Quick Shopping Cart PCI Compliance FAQ
Use the information below to learn more about PCI compliance.
What is PCI compliance?
PCI compliance is conformity to security standards set by the Payment Card Industry (PCI) Security Standards Council to protect cardholder data. The PCI council is responsible for managing the security standards, while compliance with it is enforced by major payment card brands (such as Visa®).
Who needs to be PCI compliant?
PCI standards apply to all organizations that store, process, or transmit cardholder data. If you're a merchant that accepts payment cards, you're required to be compliant with the PCI Data Security Standard (DSS). You can find out your exact compliance requirements from your payment card brand or acquirer.
How do I become PCI compliant?
Merchants need to validate their processes and controls for PCI compliance based on requirements from their payment card brand or acquirer.
For example, Visa defines levels of compliance validation based on the volume of transactions, potential risk, and exposure introduced into the payment system by merchants and service providers.

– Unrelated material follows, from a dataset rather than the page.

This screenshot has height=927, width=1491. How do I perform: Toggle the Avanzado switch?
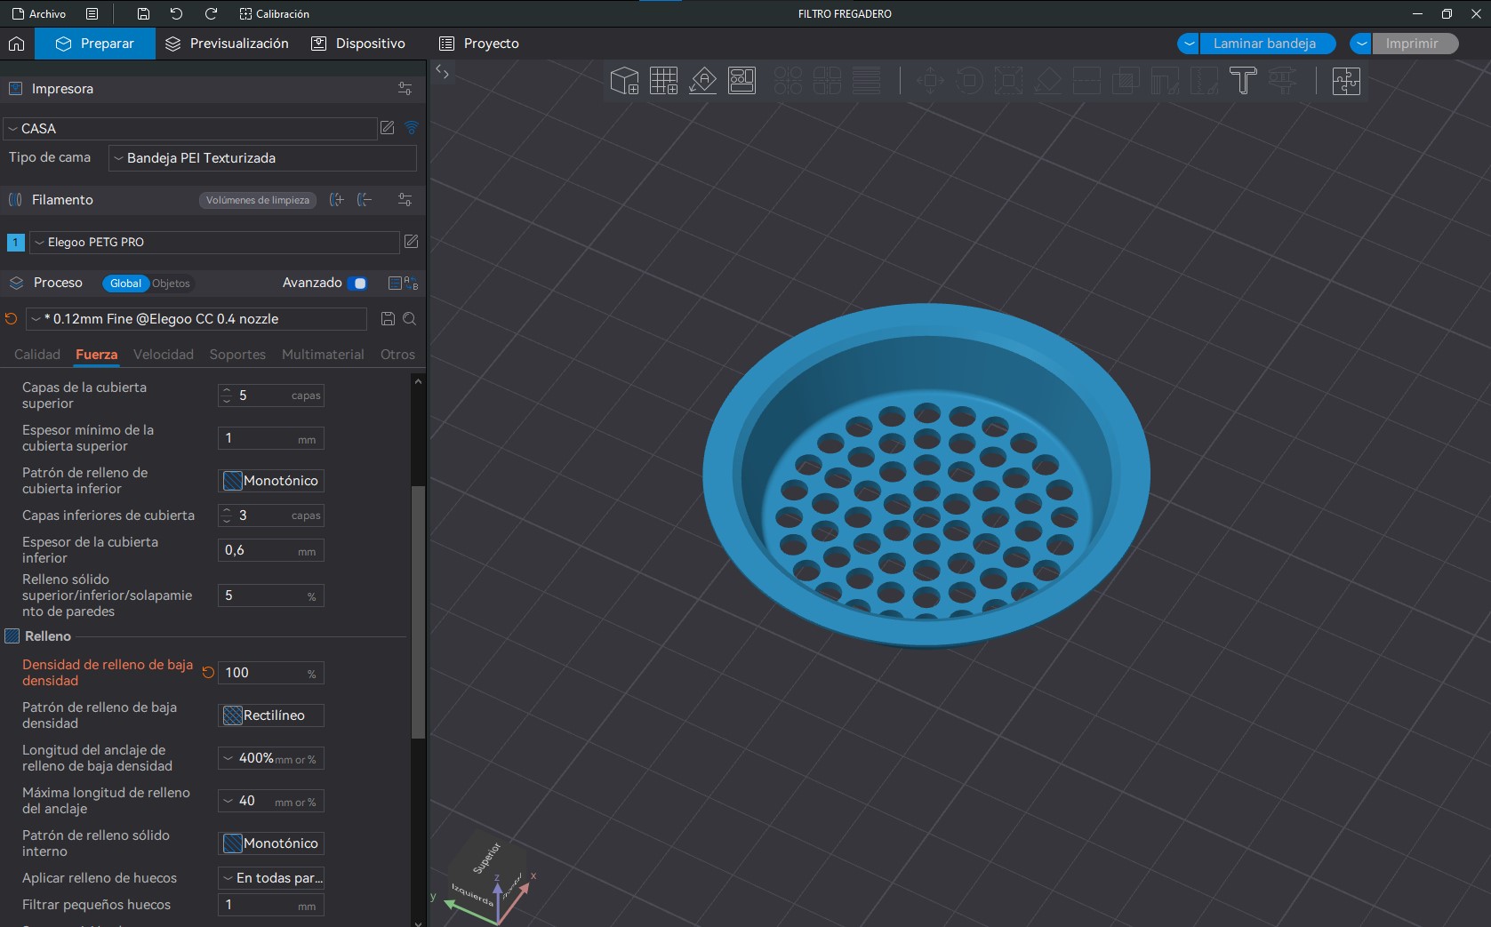pyautogui.click(x=357, y=284)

For Level 2 - Level 4 merchants, validation generally occurs through the completion of a PCI DSS Self-Assessment Questionnaire (SAQ) and quarterly Approved Scanning Vendor (ASV) scans. Level 1 merchants must have a Qualified Security Assessor (QSA) who completes an annual report on compliance. A list of approved QSA companies is available on the PCI Security Standards Council website. For more information on Visa's PCI compliance validation process, see Visa's Merchant website.
Is Quick Shopping Cart PCI compliant?
Yes. Quick Shopping Cart® is fully PCI compliant. An annual audit is performed by a Qualified Security Assessor (QSA) to confirm that all PCI requirements are met for the Quick Shopping Cart environment. Assessment activities focus on our public-facing Web servers, back-end processing systems, cardholder storage database, administrative bastion hosts, supporting infrastructure, and firewalls.
NOTE: If you use Quick Shopping Cart, you still need to complete a PCI DSS Self-Assessment Questionnaire and report PCI compliance based on your merchant level if your payment card brand requests it.
Do I need to have my Quick Shopping Cart site scanned because my merchant processor says I do?
No. Customers using Quick Shopping Cart do not need to contract third party Approved Scanning Vendor (ASV) scans against their Quick Shopping Cart website.
We complete the following activities to achieve compliance as a Level 1 PCI Service Provider:
- The Quick Shopping Cart environment is scanned monthly by an ASV.
- An annual audit is performed by a Qualified Security Assessor (QSA) to confirm that all PCI requirements are met for the Quick Shopping Cart environment, including performance of scans by an ASV.
- The QSA submits the report on compliance for the Quick Shopping Cart service to Visa. Visa reviews the report and confirms our status as a PCI DSS validated service provider.
Is Shared, Dedicated, or Virtual Private Server PCI compliant?
No. Neither Shared, Dedicated, or Virtual Private Server is PCI compliant.